Lebih lanjut, Edy mengungkapkan bahwa terdapat beberapa nama calon Plt Kadis ESDM yang telah diusulkan kepada Gubernur. Seluruh proses administrasi saat ini telah berada di tahap akhir dan pengumuman resmi akan segera dilakukan.
“Tadi sudah diparaf dan kita mengusulkan beberapa nama ke Pak Gubernur. Ada beberapa nama, BKD yang tahu persis. Nanti akan kita umumkan dalam waktu dekat,” ungkapnya.
Penunjukan Plt Kadis ESDM ini menyusul penanganan kasus dugaan tindak pidana korupsi (Tipikor) yang tengah ditangani Kejaksaan Tinggi (Kejati) Kalimantan Tengah terkait penjualan dan ekspor mineral Zirkon, Ilmenite, dan Rutil oleh PT Investasi Mandiri (IM) sejak 2020 hingga 2025.
Asisten Intelijen Kejati Kalteng, Hendri Hanafi, menjelaskan bahwa penyidik telah menetapkan dua orang tersangka setelah memperoleh kecukupan alat bukti.

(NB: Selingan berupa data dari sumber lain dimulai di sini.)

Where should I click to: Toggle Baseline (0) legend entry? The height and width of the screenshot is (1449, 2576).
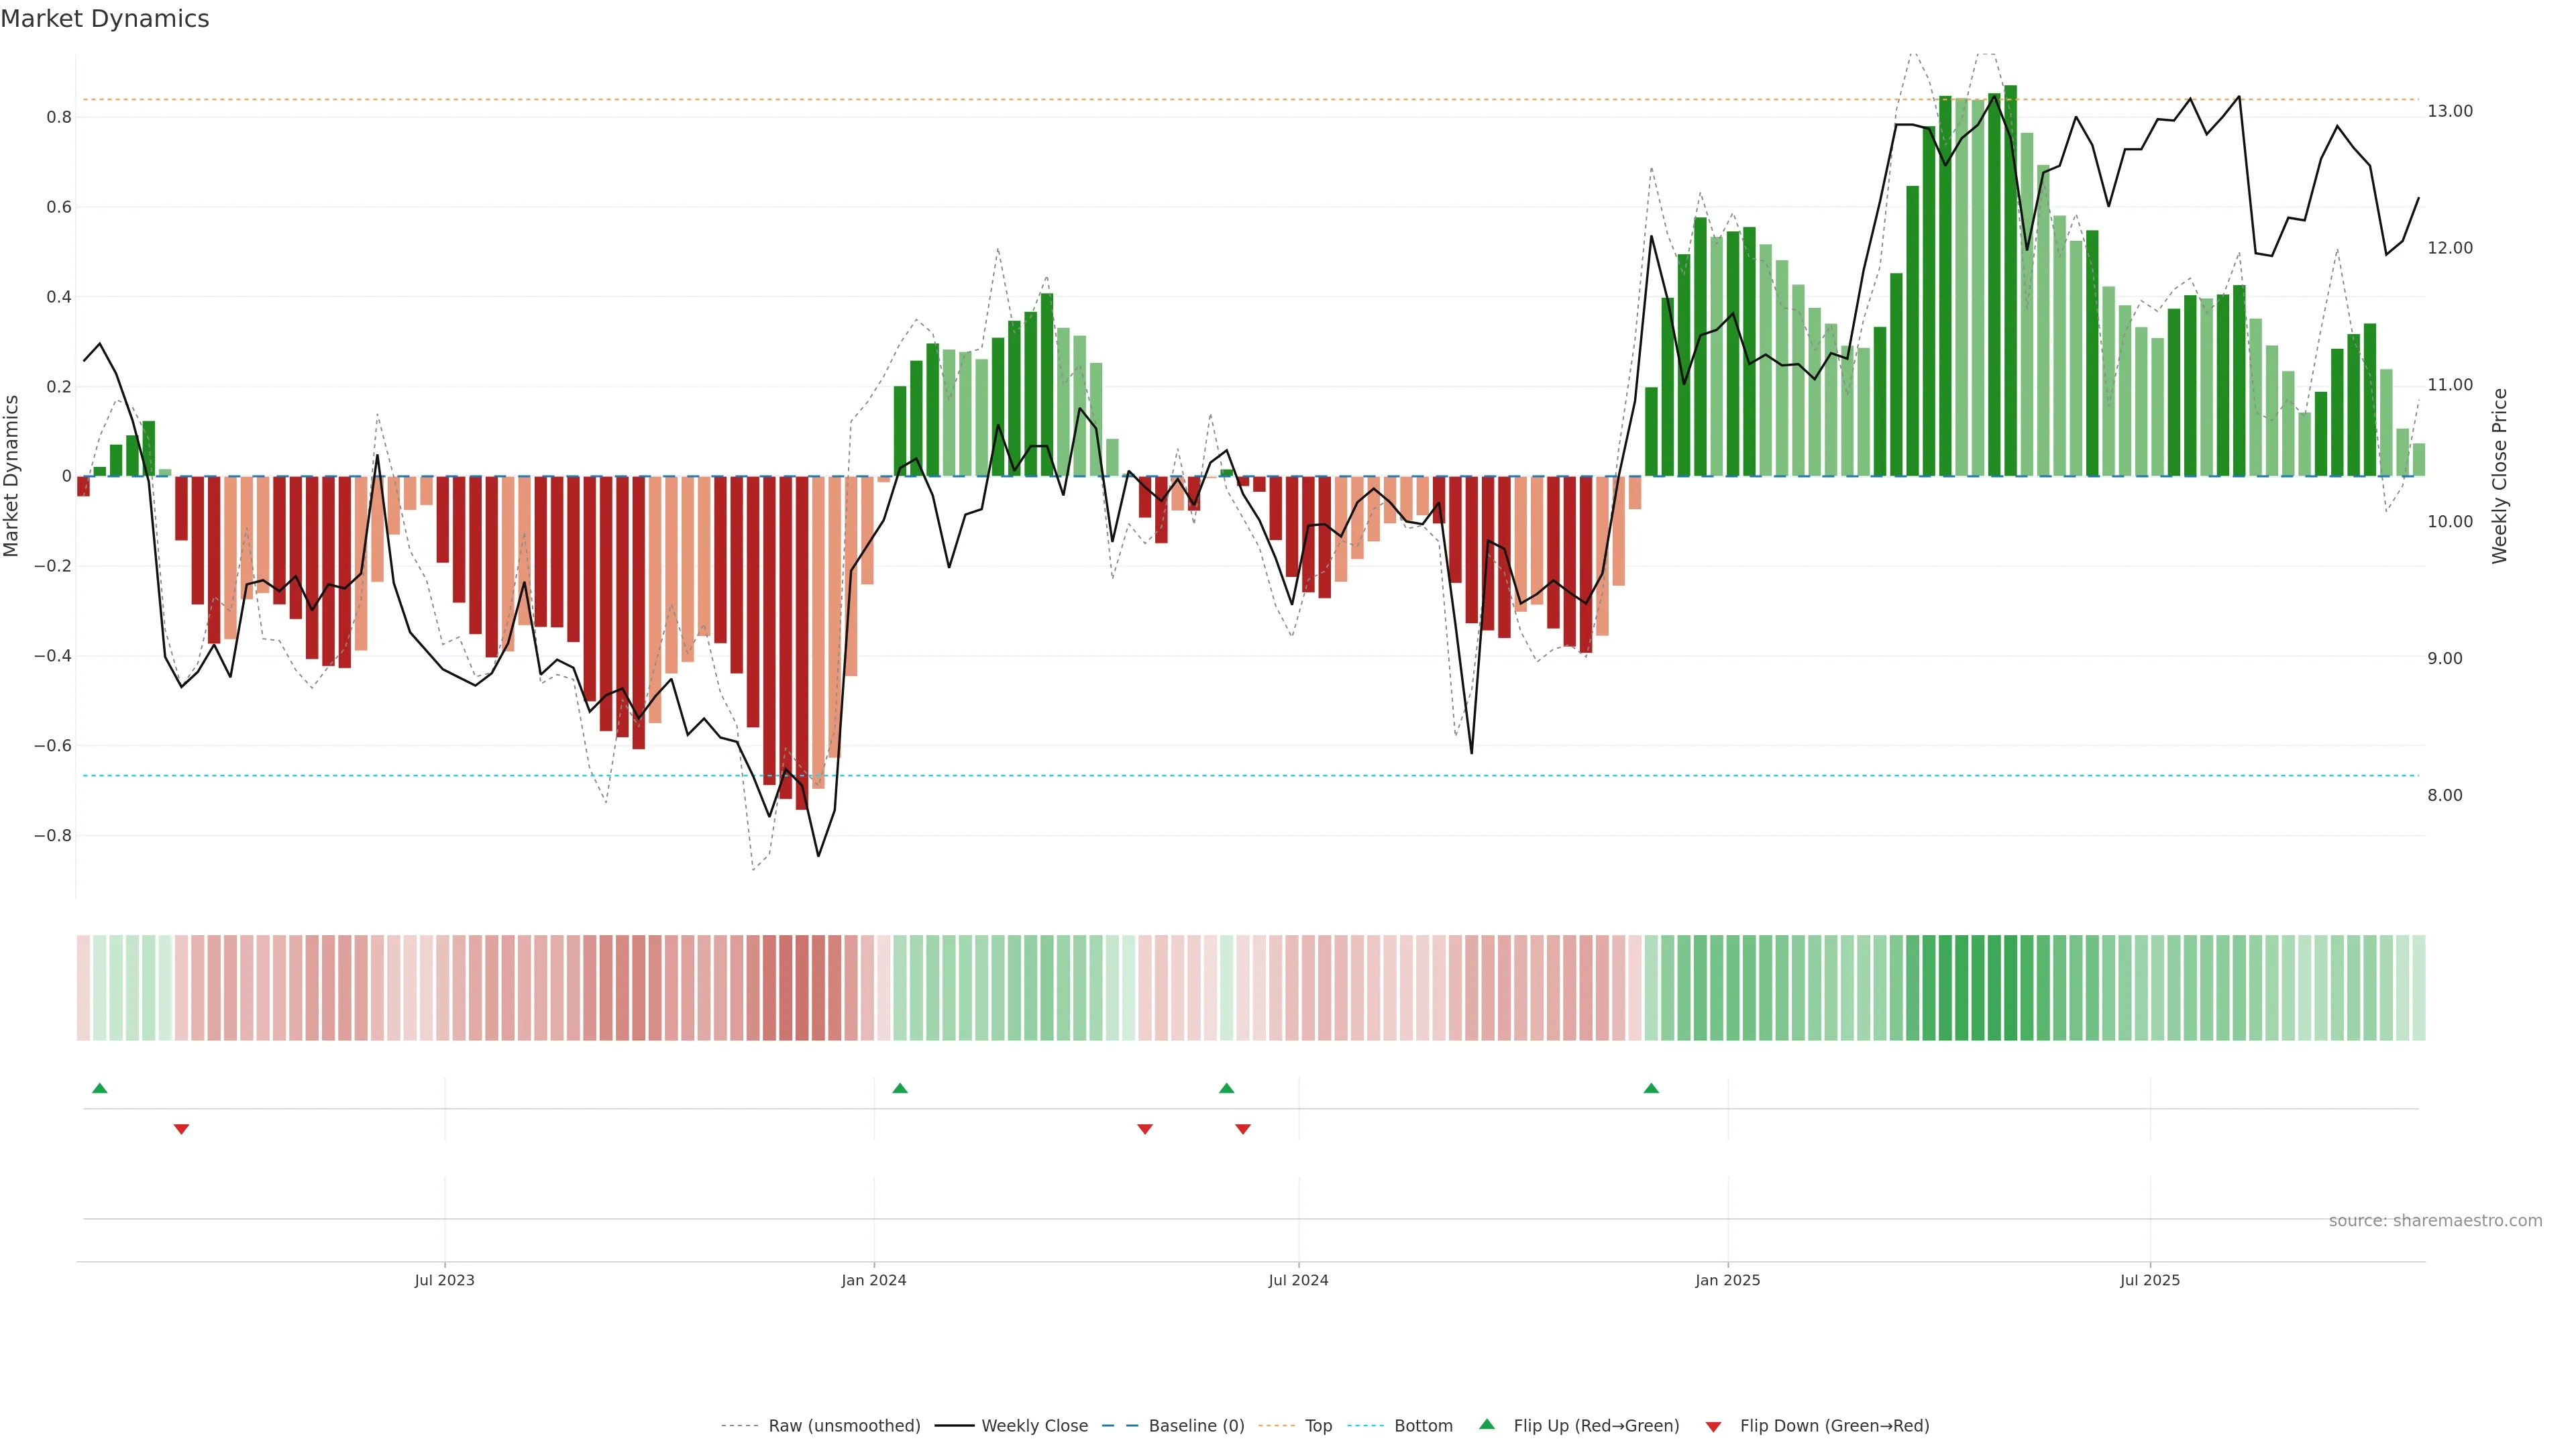click(1196, 1426)
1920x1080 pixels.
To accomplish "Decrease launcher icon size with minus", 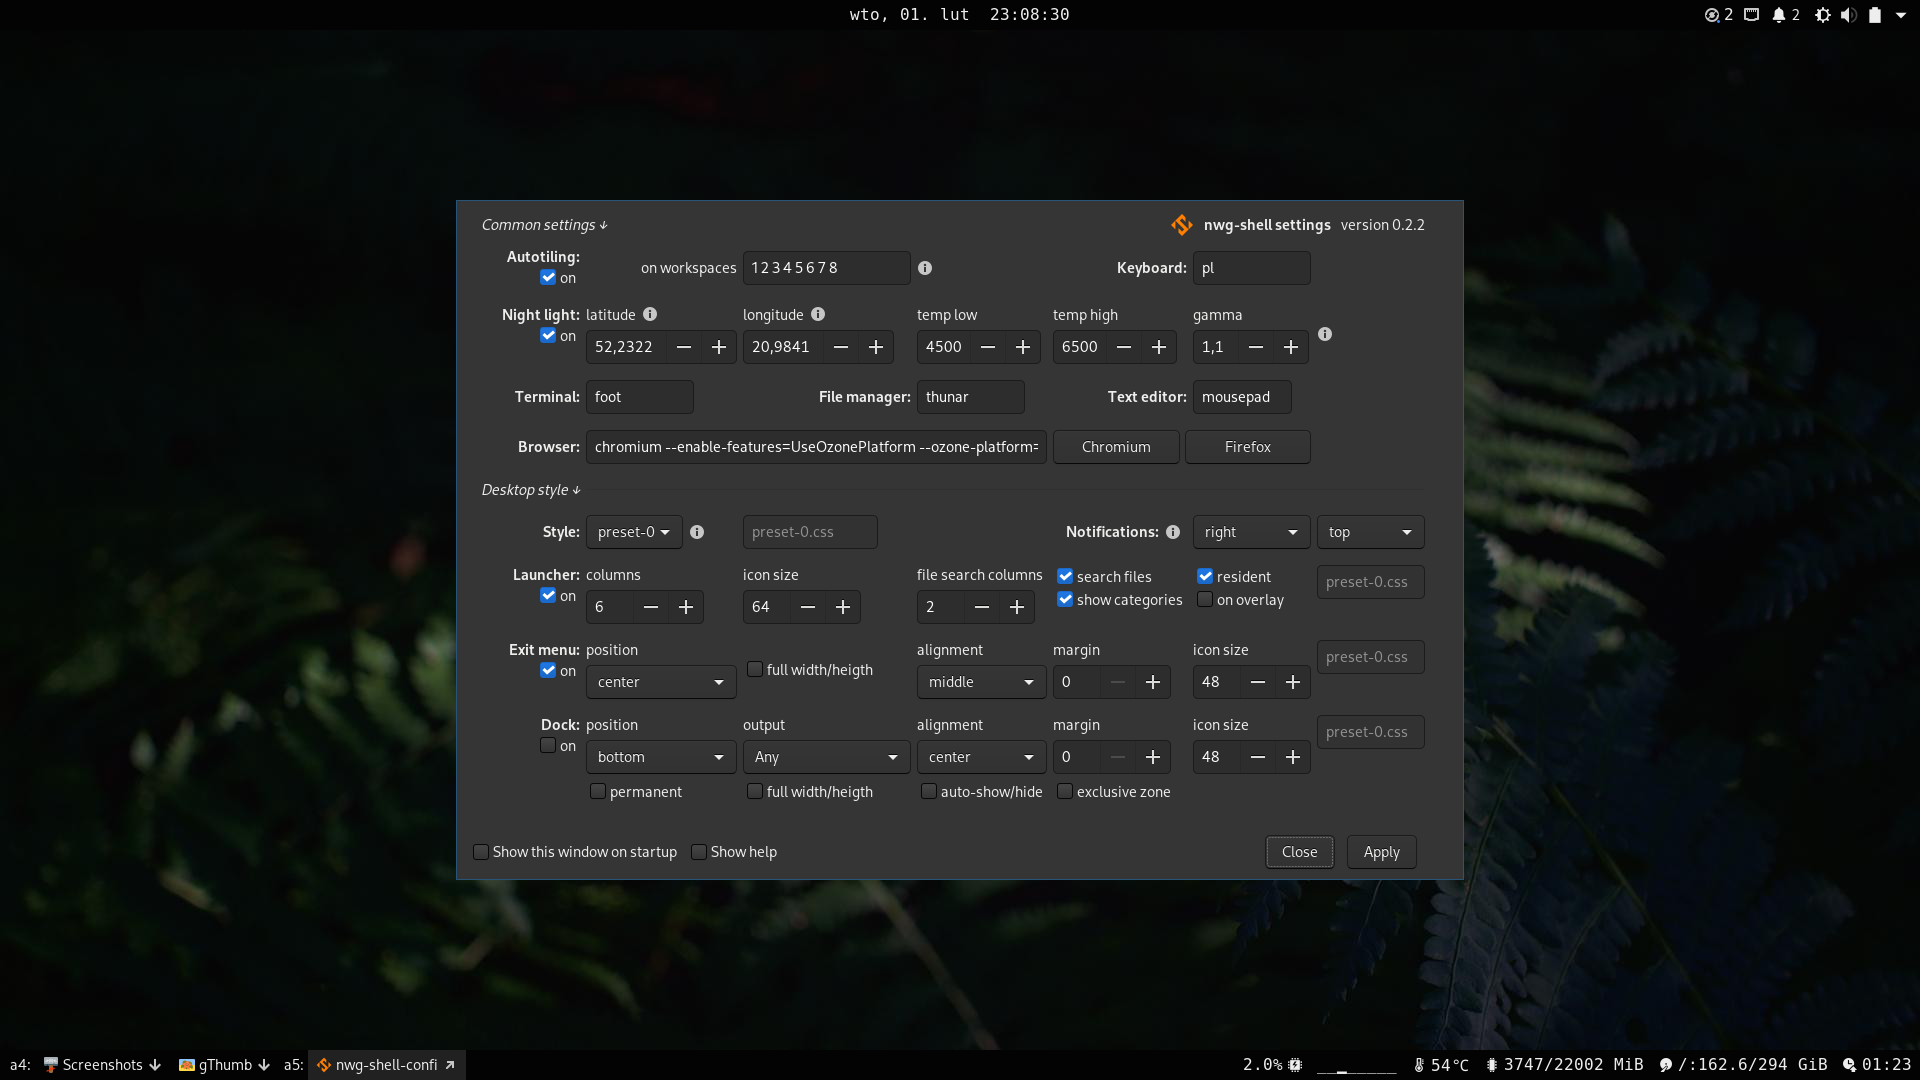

Penyidikan tersebut merupakan pengembangan dari pengungkapan praktik penjualan mineral dan turunannya di Kalimantan Tengah selama lima tahun terakhir.
“Tim Penyidik Kejaksaan Tinggi Kalimantan Tengah menetapkan dua orang tersangka, yakni Vent Christway (VC) selaku Kepala Dinas Energi dan Sumber Daya Mineral Provinsi Kalimantan Tengah, serta Herbowo Seswanto (HS) selaku Direktur PT Investasi Mandiri,” ujarnya saat konferensi pers di Kantor Kejati Kalteng, Kamis, 11 Desember 2025.
Asisten Tindak Pidana Khusus (Aspidsus) Kejati Kalteng, Wahyudi Eko Husodo, menjelaskan bahwa Vent Christway diduga menyalahgunakan kewenangannya dengan memberikan persetujuan Rencana Kerja dan Anggaran Biaya (RKAB) PT Investasi Mandiri periode 2020-2025 yang tidak sesuai ketentuan.
Vent juga diduga menerima pemberian atau janji terkait penerbitan persetujuan RKAB serta pertimbangan teknis perpanjangan Izin Usaha Pertambangan Operasi Produksi (IUP OP).
Sementara itu, Herbowo Seswanto diduga mengajukan RKAB yang tidak memenuhi persyaratan serta melakukan penjualan zirkon dan mineral turunannya, baik untuk kebutuhan domestik maupun ekspor, secara tidak sah.
Ia juga diduga memberikan sesuatu kepada pegawai negeri terkait penerbitan RKAB dan pertimbangan teknis perpanjangan IUP OP.
“Akibat perbuatan melawan hukum tersebut, kerugian negara ditaksir mencapai Rp1,3 triliun dan saat ini masih dalam proses penghitungan oleh BPKP Pusat,” jelas Wahyudi.
Untuk kepentingan penyidikan, kedua tersangka ditahan di Rutan Kelas IIA Palangka Raya selama 20 hari sejak 11 Desember 2025.